Given entries:
======
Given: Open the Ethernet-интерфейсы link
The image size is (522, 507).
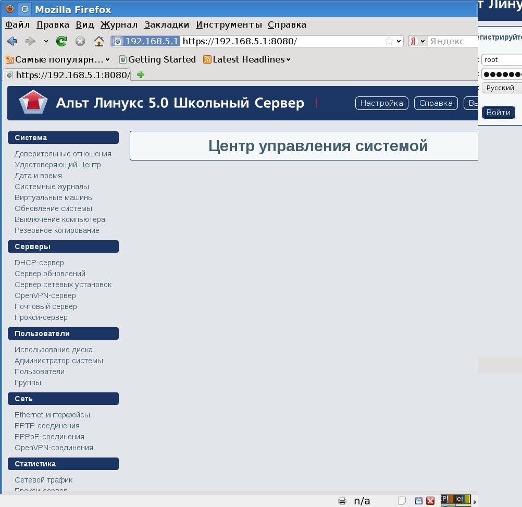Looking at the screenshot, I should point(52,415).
======
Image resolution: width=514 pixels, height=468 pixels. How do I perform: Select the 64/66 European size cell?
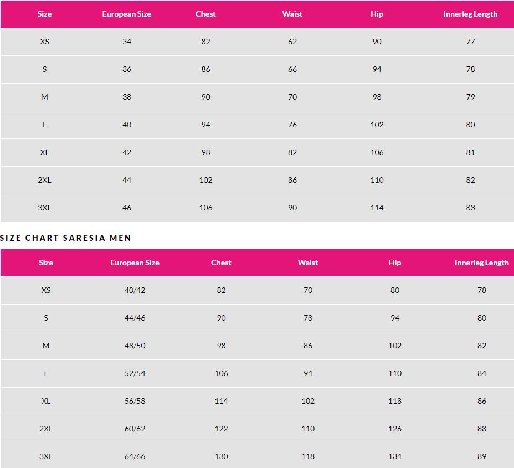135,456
======
Aim of the exercise:
Can you reproduce the items word for word, from the line containing "Given: Open the Ethernet-интерфейсы link" through the line containing "Looking at the", leaving out the pictures?

Solution:
Given: Open the Ethernet-интерфейсы link
The image size is (522, 507).
Looking at the screenshot, I should point(52,415).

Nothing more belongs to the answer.